Government officials could not be reached for comment on the Central Bank’s February 21 action.
Some pro-government politicians, repeating the official line about improving exports, downplayed the notion that devaluation is damaging for Azerbaijan’s economy. "There is absolute stability in the country and there is nothing to worry about,” Fazail Agamali, chair of the Ana Vatan (Motherland) Party, told EurasiaNet.org. Claims about the potential for future upheaval “are all made up by people who have an anti-Azerbaijan attitude and want to harm the country's stability.”
On February 21, the Ministry of Economy and Industry’s State Service for Anti-Monopoly Policy and Consumer Protection claimed on its website that it would take “measures,” including “further legal actions,” against those who use devaluation as cover to engage in price-gouging. Ministry officials did not provide criteria for what would constitute profiteering.
There have been reports of scattered demonstrations in regions, including Lenkaran. In Baku, however, many seemed to be keeping their discontent to themselves or venting on social networks. People are well aware that the government has cracked down on any form of criticism over the past year; thus a public display of dissatisfaction over devaluation could easily result in a jail term. A February 22 protest in Baku drew only about 15 actual attendees, even though more than a thousand Facebook users had indicated they would attend.

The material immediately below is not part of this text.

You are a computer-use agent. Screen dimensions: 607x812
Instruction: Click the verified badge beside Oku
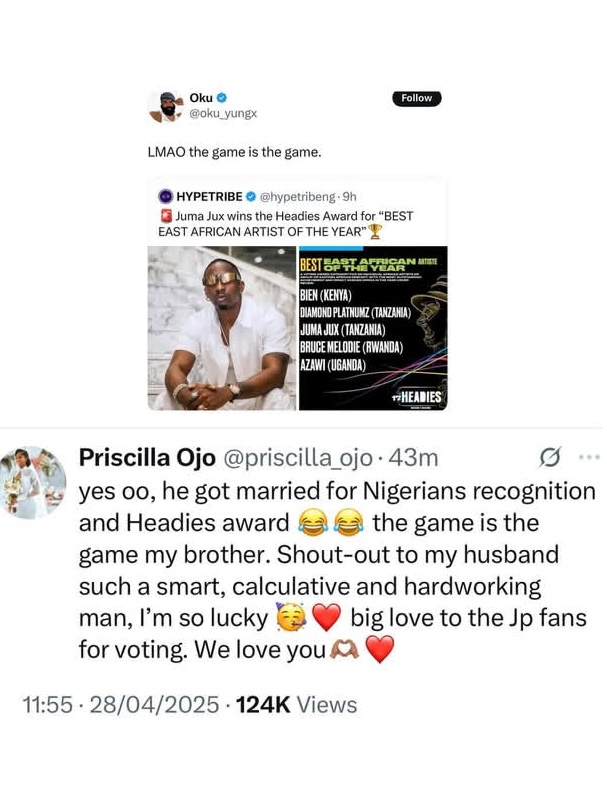point(221,98)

Some economic experts maintain that the devaluation shock is the result of government mismanagement. Devaluation “proved once again that the country’s economy has been operated by administrative tools, rather than economic means” since Azerbaijan regained its independence in 1991, said Ibadoglu, the policy analyst. Diversification of the economy away from hydrocarbons, which generate the overwhelming majority of Azerbaijan’s revenues, has not occurred.
“The national economy is not capable of regulating itself in a crisis,” he said.
Rather than drastically devaluating the manat against the euro and the dollar in one day, devaluation should have occurred gradually to allow businesses time to adapt, said economist Natig Jafarli, executive secretary of the opposition ReAL movement.
Nargiz Rashid is the pseudonym of a freelancer reporter focusing on Azerbaijan.